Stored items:

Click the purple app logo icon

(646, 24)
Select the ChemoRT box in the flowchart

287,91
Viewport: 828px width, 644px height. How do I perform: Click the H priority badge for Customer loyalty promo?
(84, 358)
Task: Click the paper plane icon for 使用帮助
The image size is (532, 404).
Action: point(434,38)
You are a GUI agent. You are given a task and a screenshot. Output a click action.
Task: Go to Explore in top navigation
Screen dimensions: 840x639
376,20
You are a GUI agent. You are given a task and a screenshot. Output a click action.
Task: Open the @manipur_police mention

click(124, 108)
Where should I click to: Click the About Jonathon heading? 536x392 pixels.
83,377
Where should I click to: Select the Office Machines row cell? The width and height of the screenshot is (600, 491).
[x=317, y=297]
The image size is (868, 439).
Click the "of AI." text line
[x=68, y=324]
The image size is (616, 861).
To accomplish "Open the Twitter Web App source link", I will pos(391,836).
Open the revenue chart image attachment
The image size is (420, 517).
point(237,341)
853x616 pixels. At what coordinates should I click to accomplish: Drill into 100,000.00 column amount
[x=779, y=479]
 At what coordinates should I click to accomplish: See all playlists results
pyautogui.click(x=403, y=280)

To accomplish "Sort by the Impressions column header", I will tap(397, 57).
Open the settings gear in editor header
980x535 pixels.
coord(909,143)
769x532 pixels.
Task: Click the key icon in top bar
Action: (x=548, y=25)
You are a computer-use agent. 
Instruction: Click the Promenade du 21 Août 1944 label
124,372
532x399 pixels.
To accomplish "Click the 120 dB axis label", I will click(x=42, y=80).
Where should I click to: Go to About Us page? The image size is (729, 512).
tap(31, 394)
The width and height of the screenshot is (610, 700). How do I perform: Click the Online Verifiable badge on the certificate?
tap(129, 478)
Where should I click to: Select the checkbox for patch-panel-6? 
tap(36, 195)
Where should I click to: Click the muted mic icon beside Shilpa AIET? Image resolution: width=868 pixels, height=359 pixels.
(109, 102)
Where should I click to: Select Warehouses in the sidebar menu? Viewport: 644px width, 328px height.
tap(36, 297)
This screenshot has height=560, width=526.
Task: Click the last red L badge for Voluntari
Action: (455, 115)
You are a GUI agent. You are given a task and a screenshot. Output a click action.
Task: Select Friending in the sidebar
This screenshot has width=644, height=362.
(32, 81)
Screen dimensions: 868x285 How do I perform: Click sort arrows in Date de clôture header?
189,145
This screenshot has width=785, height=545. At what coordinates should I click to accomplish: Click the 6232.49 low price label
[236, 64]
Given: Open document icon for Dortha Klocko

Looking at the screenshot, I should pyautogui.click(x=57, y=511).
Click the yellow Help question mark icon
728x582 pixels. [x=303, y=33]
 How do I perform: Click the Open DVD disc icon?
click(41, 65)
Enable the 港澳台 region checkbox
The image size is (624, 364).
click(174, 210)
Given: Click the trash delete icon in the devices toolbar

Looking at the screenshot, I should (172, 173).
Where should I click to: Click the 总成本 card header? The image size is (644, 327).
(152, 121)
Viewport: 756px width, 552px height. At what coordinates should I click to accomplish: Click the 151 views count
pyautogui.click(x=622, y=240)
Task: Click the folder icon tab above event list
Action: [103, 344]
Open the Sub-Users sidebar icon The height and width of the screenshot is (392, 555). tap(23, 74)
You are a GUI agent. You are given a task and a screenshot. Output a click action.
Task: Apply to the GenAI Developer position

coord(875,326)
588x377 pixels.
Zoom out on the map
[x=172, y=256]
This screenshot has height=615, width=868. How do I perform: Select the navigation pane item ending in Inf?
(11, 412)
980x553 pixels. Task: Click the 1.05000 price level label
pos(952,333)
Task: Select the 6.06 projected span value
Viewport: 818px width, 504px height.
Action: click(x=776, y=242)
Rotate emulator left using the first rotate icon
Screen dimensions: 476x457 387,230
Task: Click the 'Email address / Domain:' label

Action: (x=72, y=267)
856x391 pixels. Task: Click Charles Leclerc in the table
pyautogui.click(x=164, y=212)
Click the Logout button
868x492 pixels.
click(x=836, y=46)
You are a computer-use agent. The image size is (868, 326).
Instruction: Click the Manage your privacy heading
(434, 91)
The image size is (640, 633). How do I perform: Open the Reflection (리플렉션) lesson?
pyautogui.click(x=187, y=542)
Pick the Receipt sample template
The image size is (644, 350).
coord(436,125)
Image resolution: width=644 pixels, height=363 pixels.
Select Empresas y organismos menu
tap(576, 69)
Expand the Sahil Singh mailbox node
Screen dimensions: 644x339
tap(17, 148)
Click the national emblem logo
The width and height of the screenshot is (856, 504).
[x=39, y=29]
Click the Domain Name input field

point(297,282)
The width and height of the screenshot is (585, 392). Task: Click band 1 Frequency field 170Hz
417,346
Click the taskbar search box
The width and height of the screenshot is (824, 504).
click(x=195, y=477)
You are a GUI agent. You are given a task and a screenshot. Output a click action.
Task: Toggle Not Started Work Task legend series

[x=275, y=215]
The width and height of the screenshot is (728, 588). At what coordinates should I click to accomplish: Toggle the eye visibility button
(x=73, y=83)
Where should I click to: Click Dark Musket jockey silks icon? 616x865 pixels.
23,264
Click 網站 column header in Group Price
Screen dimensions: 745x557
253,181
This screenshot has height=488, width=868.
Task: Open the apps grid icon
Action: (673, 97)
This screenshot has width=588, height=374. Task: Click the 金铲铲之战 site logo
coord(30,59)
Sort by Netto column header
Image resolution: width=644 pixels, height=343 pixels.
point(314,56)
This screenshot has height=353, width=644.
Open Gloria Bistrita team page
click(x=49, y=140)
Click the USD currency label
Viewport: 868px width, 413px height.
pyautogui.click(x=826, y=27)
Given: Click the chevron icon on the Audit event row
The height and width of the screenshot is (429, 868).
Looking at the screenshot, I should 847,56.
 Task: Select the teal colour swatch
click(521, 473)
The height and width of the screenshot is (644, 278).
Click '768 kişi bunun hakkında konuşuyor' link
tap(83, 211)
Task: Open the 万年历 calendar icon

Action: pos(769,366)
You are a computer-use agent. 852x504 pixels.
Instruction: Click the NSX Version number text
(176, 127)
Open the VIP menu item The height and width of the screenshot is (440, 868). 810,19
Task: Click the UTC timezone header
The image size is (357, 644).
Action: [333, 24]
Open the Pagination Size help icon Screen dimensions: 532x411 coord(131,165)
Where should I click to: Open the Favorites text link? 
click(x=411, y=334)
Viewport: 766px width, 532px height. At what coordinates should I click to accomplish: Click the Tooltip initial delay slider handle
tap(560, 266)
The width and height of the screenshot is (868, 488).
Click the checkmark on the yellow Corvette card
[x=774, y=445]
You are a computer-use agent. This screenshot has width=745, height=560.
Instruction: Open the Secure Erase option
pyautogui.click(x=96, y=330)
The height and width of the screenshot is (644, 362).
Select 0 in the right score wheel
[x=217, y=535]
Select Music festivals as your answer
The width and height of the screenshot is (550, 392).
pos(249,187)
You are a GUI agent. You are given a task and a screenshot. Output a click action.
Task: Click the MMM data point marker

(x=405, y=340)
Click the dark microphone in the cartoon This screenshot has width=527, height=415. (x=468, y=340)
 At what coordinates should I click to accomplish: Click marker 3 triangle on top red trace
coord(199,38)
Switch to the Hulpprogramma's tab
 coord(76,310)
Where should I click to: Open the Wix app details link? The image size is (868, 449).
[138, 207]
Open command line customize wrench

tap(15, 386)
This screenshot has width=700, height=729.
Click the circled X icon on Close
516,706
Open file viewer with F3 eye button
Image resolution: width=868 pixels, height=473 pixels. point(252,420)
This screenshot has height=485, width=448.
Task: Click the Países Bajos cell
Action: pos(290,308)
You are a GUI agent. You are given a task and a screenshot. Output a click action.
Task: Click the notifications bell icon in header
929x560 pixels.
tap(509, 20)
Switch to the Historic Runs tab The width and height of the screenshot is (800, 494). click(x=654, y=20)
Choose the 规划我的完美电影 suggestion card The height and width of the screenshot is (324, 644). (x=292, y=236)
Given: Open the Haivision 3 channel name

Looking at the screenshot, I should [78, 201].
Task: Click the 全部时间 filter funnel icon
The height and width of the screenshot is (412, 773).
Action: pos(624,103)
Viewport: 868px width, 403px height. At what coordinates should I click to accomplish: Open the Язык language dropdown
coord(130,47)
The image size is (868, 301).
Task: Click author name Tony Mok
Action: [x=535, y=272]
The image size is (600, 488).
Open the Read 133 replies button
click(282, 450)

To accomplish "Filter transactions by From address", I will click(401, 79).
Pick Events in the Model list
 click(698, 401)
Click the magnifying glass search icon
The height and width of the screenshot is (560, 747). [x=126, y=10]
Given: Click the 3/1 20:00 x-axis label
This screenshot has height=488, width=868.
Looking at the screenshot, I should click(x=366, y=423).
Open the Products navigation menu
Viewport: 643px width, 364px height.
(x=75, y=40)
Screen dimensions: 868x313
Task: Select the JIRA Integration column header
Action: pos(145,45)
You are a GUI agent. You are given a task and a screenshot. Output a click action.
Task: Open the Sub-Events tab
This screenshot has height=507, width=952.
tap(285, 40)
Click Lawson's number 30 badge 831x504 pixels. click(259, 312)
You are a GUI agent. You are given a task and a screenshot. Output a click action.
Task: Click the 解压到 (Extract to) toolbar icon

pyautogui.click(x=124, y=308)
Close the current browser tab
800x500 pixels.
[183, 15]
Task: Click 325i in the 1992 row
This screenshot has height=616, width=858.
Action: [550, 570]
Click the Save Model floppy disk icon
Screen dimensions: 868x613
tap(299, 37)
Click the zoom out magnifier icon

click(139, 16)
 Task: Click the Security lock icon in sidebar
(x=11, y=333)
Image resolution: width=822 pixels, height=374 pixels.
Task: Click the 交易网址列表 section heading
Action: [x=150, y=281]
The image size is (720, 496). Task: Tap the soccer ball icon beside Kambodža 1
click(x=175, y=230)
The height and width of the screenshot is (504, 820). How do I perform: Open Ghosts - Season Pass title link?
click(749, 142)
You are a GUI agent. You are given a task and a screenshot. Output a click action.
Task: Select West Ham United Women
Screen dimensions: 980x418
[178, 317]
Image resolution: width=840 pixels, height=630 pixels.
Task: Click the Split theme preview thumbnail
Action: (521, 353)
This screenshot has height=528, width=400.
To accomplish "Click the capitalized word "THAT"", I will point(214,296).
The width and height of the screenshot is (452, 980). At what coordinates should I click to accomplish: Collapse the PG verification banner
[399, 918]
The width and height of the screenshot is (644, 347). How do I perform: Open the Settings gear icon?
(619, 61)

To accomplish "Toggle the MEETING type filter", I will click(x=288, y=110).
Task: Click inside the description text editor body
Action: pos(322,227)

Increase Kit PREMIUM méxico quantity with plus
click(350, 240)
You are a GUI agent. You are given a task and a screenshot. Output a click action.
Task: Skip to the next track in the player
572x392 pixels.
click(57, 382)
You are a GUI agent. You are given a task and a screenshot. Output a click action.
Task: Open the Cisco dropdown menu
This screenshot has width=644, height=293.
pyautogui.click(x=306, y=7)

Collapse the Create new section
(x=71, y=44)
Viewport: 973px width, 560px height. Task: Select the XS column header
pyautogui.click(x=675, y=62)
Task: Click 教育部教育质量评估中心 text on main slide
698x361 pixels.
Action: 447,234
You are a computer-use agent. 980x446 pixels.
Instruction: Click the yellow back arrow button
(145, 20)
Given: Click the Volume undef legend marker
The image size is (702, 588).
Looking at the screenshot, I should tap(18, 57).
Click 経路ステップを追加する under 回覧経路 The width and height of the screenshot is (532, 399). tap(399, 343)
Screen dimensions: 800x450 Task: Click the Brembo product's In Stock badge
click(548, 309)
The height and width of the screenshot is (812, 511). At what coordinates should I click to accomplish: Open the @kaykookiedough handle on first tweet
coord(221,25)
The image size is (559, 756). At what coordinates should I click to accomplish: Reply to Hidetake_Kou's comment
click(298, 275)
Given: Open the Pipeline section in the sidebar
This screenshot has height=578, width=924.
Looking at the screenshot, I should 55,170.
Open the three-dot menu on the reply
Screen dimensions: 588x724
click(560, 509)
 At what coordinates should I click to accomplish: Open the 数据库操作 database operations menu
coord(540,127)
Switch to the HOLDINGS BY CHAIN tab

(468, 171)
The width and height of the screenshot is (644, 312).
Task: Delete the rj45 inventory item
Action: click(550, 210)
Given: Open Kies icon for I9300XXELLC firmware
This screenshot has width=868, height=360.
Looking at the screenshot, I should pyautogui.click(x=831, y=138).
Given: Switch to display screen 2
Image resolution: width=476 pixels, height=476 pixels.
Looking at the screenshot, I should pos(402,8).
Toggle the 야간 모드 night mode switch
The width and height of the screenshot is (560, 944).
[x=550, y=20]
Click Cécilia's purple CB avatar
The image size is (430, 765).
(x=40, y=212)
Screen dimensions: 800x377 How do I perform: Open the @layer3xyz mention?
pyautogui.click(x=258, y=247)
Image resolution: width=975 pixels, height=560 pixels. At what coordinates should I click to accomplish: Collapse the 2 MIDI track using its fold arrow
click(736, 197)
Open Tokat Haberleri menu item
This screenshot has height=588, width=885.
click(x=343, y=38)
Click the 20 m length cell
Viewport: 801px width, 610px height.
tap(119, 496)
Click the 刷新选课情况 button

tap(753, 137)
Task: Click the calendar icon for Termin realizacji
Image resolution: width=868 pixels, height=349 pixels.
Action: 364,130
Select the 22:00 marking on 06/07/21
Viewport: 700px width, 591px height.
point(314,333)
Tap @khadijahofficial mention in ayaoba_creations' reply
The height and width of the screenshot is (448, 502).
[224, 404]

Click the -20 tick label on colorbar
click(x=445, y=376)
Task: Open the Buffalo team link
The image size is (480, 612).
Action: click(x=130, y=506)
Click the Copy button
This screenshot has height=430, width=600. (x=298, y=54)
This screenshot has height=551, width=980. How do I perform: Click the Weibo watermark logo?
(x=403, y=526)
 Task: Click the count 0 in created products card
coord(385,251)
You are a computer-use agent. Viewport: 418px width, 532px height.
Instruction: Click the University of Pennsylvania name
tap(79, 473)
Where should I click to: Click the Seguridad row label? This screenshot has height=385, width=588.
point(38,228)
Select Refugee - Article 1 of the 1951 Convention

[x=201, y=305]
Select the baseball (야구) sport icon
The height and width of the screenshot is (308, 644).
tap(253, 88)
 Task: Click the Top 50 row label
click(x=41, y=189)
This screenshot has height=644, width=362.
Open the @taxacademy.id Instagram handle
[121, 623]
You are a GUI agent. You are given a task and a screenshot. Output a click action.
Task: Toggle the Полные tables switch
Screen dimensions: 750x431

◆ TASK ITEM ◆
For this task, write out exactly the lines of the entries above, starting at the line with "Task: Click the 全部时间 filter funnel icon" and ending at the line with "The image size is (600, 488).", both included, and no others.

◆ EXPECTED ANSWER ◆
Task: Click the 全部时间 filter funnel icon
The height and width of the screenshot is (412, 773).
Action: pos(624,103)
Viewport: 868px width, 403px height. At what coordinates should I click to accomplish: Open the Язык language dropdown
coord(130,47)
The image size is (868, 301).
Task: Click author name Tony Mok
Action: [x=535, y=272]
The image size is (600, 488).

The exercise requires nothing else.